Wednesday, April 4, 2012

The Kingdom of Spain

Once, my dad asked me how many contemporary world leaders I could name, excluding the president of the United States.  I was a sophomore or a junior in high school at the time, and while I could tell you all about the founding fathers of this country or about world leaders during WWI & II, on this question I came up blank.  I was disturbed by my own ignorance and quickly looked up the presidents and prime ministers of a few countries, but it was the first time I realized how little I was learning about the rest of the world from school or from the small amount of news I watched.

I’m an International Studies major, so I would obviously do a lot better answering that question now than a few years ago, but until planning to study in Spain, I still knew very little about the country beyond that it is a constitutional monarchy and a member of the EU.  Luckily, the CIA World Factbook and, of course, Wikipedia were able to inform me.  So here are a few basic facts about Spain.

-The official name of the country is the Kingdom of Spain.

-King Juan Carlos I has been the monarch since 1975.  He is married to Sophia of Greece and Denmark.  She is the namesake of the Museo Nacional Centro de Arte Reina Sofía, the museum in Madrid that houses Picasso’s Guernica.  This is definitely on our must-see list.
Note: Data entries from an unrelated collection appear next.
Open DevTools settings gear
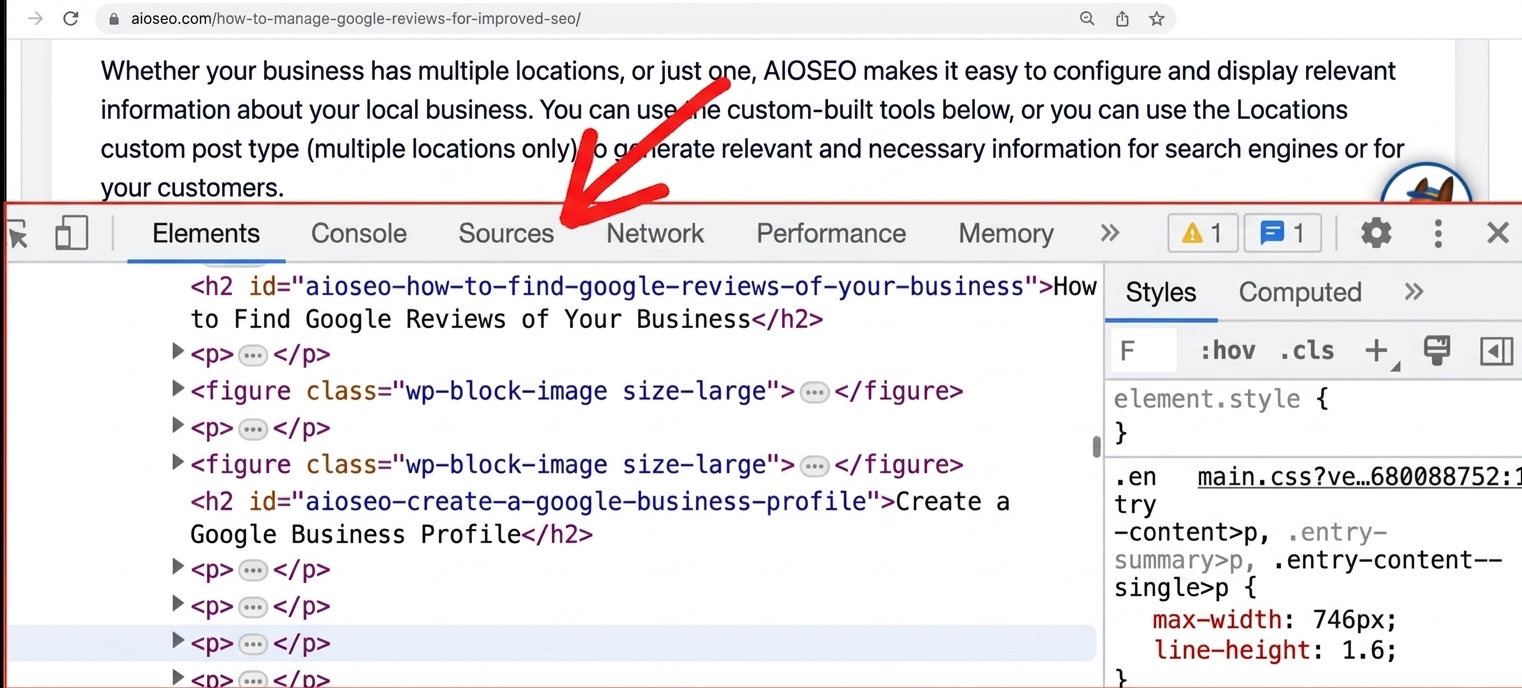This screenshot has width=1522, height=688. pyautogui.click(x=1376, y=233)
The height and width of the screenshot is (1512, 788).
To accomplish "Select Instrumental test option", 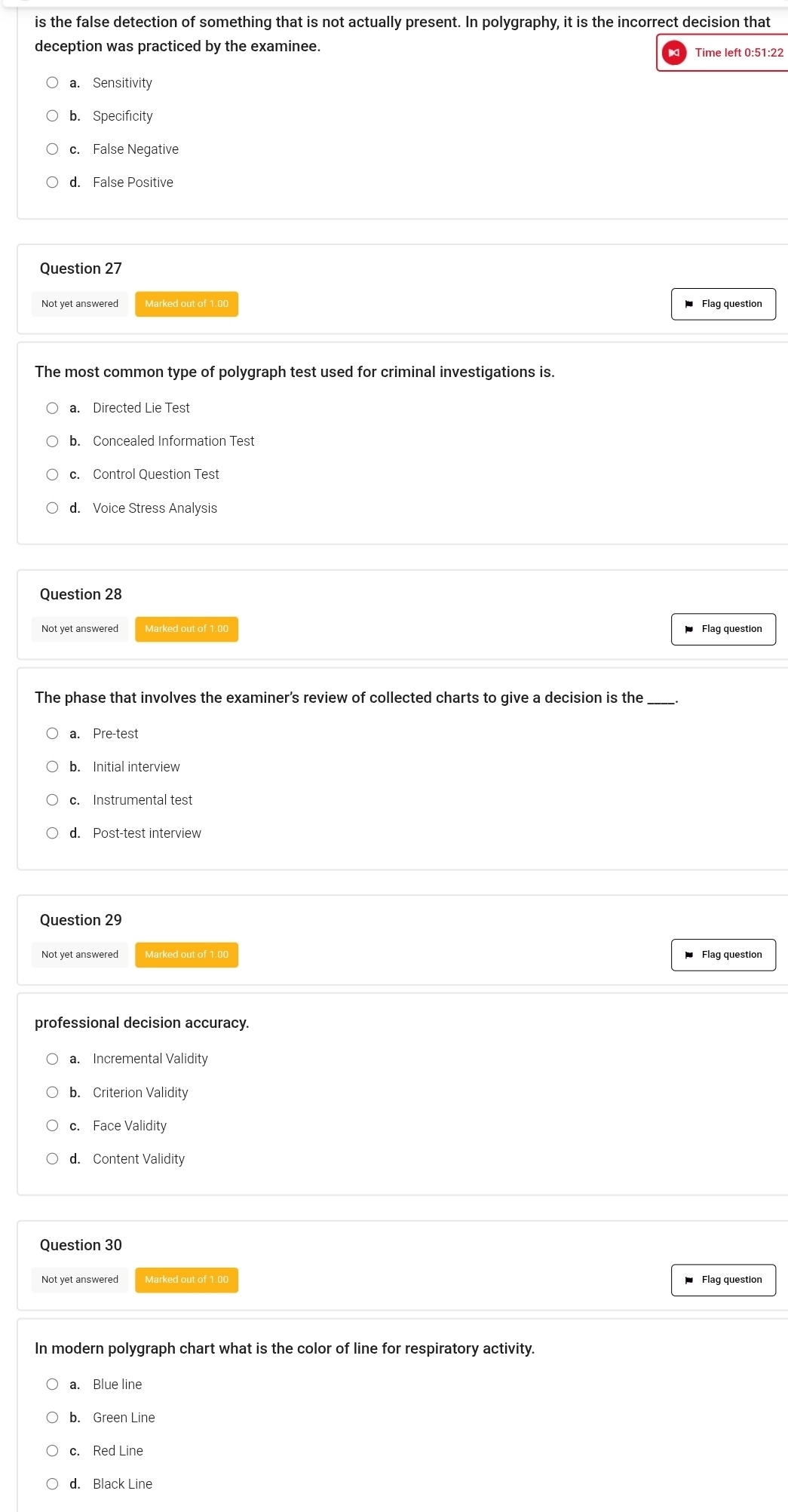I will (x=53, y=800).
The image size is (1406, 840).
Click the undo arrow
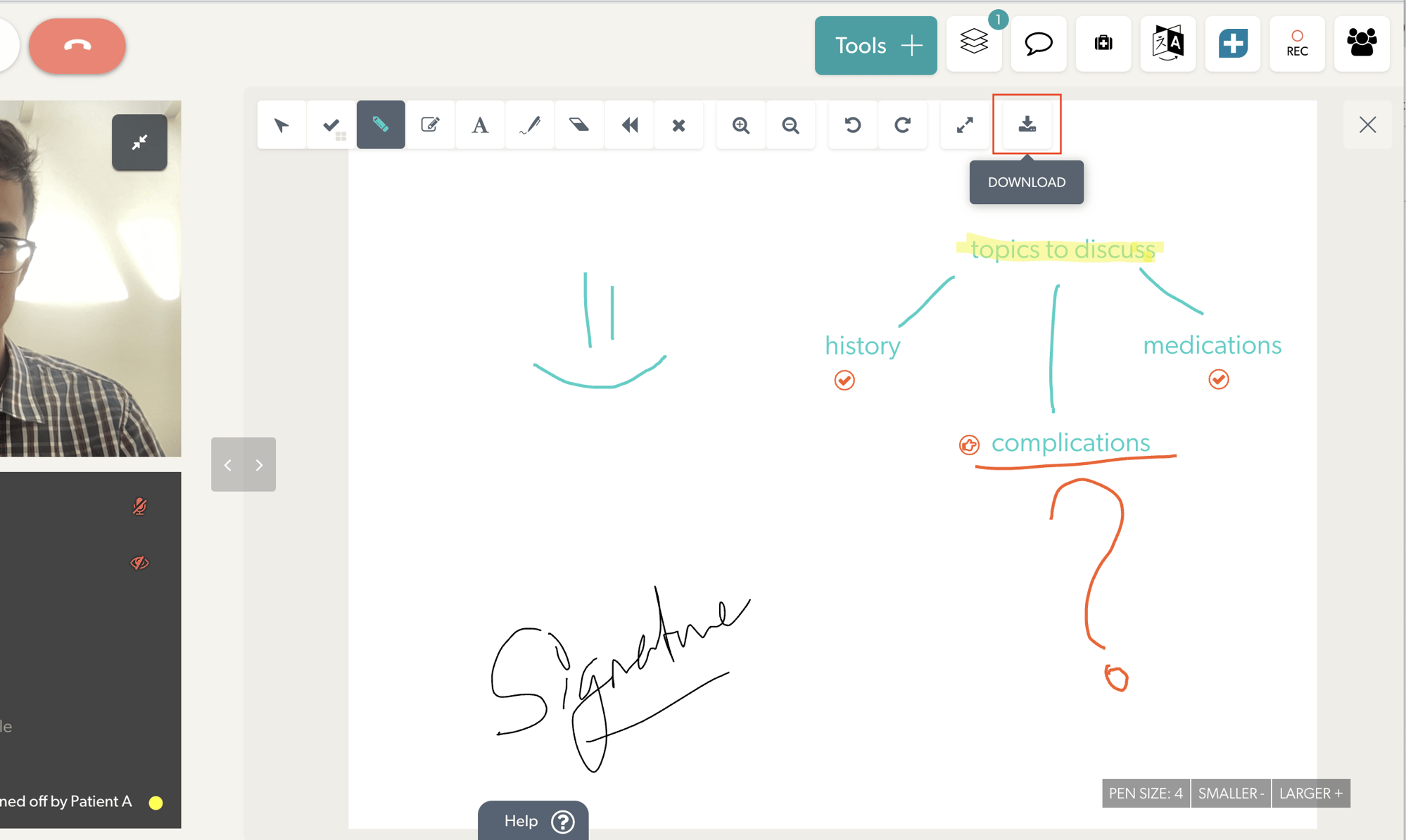(852, 125)
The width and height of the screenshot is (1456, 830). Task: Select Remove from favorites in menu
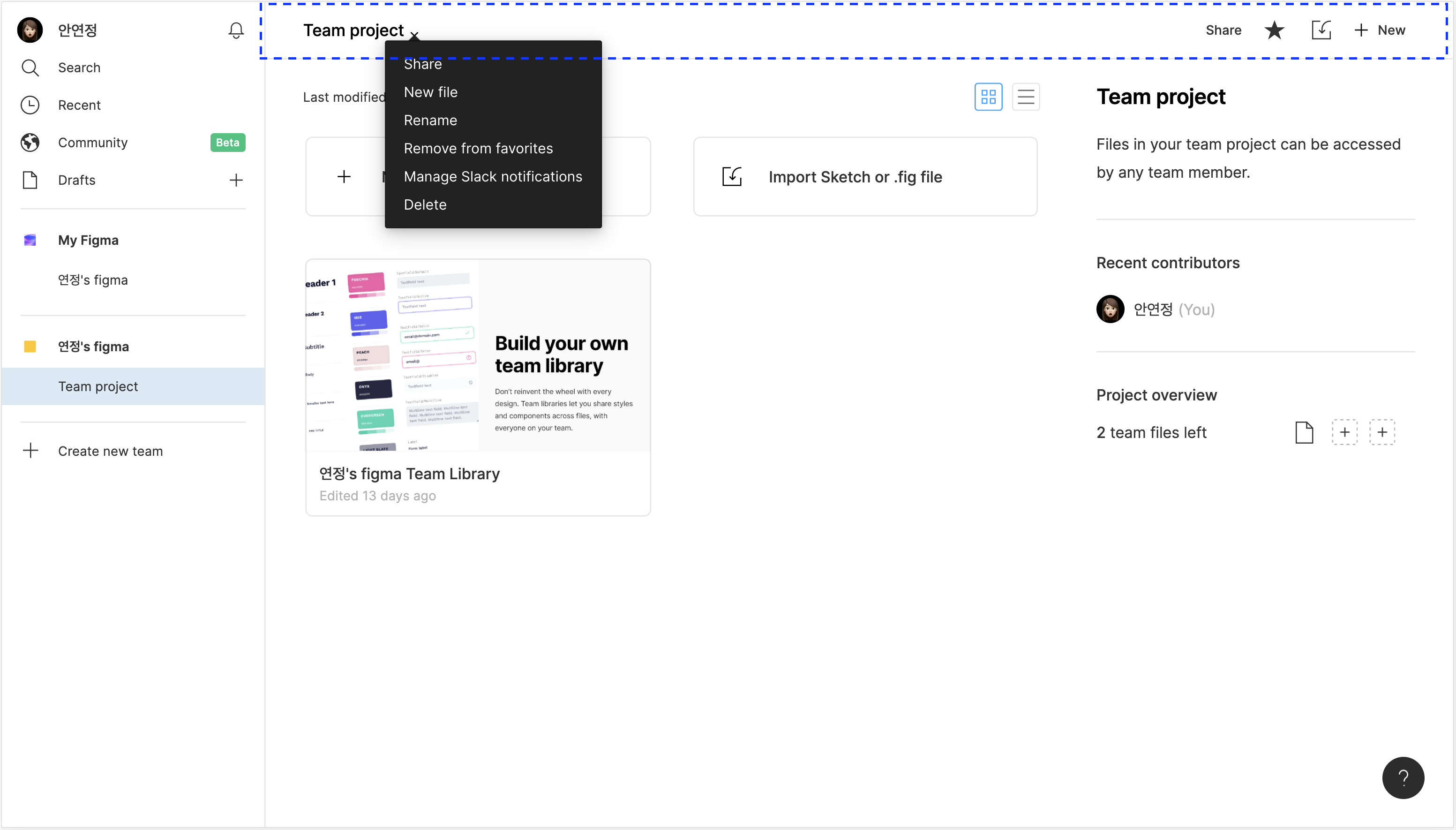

-This past November, Mariano Rajoy of the Popular Party was elected “president of the government”, essentially prime minister.

-Spain is six hours ahead of the United States’ Eastern Time.  Combined with the fact that it is customary to stay up much later in Spain than in the U.S, we’re going to need a little time to adjust.

-Spain covers just over 500,000 square kilometers, or about the size of the states of Arizona and Utah combined.

-Castillian Spanish is the official language, but 17% of the population speaks Catalán and smaller percentages speak Galician and Basque.

As part of the orientation that Amanda and I need to do for the study abroad program, we’re going to be learning a lot more about Spain before we actually go there.  I’m glad UCF helps prepare us in this way, and of course I’m glad to have the internet making it so easy to learn this basic information.